= Orvietan =

Orvietan or orviétan was a medical concoction popular during the 17th and 18th centuries. It was used as a panacea against poisonings with criminal intent, as well as against mushroom poisonings, snakebite, scorpion stings, bites by rabid animals, and the plague.

== Origins ==
Gerolamo Ferranti started producing and selling orviétan in early 17th-century Paris. He was a fairground attraction, asking onlookers to give him unknown poisons to swallow and watch him cure himself with the remedy. Other charlatans in the business were Jean Vitrario, Desiderio Descombes, and Cristoforo Contugi. Though most physicians and pharmacists were skeptical, the reputed medical doctor Johann Schröder published his own recipe in Pharmacopeia Medico-Chymica in 1655. The first pharmacist to include orviétan in his compendium was Moyse Charas in Pharmacopée Royale Galénique et Chymique, 1676.

== Ingredients ==
Orvietan was a concoction of partially toxic herbs, wine, and dissolved honey, but existed in powdered form too (sold in lead boxes).

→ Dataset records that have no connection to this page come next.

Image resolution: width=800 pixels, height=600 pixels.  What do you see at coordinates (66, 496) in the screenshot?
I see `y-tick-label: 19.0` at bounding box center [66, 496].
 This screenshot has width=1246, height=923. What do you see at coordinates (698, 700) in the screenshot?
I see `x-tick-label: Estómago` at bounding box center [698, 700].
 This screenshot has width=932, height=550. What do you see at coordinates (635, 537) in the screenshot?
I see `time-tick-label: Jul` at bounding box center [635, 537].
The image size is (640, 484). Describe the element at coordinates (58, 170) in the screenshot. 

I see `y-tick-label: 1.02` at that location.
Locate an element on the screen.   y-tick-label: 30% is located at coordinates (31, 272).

Patrizia Catellani and Renzo Console analyzed 35 different recipes for mixing orvietan, published between 1655 and 1857. The number of ingredients varies from 9 to 57. The most frequent 26 ingredients are: garden angelica, healing wolfsbane, birthwort, bistort, sweet flag, Carline thistle, dittany, gentian, masterwort, black salsify, tormentil, valerian, blessed thistle, dittany of Crete, rue, germander, laurel berries, juniper berries, cinnamon, cloves, viper meat, and the two concoctions mithridate and theriac, as well as white wine and honey.

== Literary references ==
Literary works mentioning orvietan include:
- Tabarin's Inventaire Universel des Œuvres de Tabarin (1622),
- Molière's L'Amour médecin (1665),
- Voltaire's Pot-pourri (1765),
- Mme de Sevigne's correspondence,
- Balzac's Le Père Goriot,
- Alexandre Dumas père's Marquise de Ganges,
- Victor Hugo's L'homme qui rit
- Walter Scott's Kenilworth (1821), though Scott translates it as Venice treacle
- Walter Scott's The Talisman (1825), in Chapter XXI King Richard notes "I have but to take a drachm of orvietan by way of precaution, though it is needless" after sucking poison from a wound.
- Francis Parkman, in his La Salle and the Discovery of the Great West (1869), notes the explorer Louis Hennepin's devotion to the use of orvietan, "the famous panacea of his time", as an antidote to the toxic effects of various plants eaten while a captive of the Sioux in 1680
- La Salle's Tonty also used orvietan as he noted in Relation of Henri de Tonty Concerning the Explorations of La Salle from 1678 to 1683, Melvin B. Anderson, translator.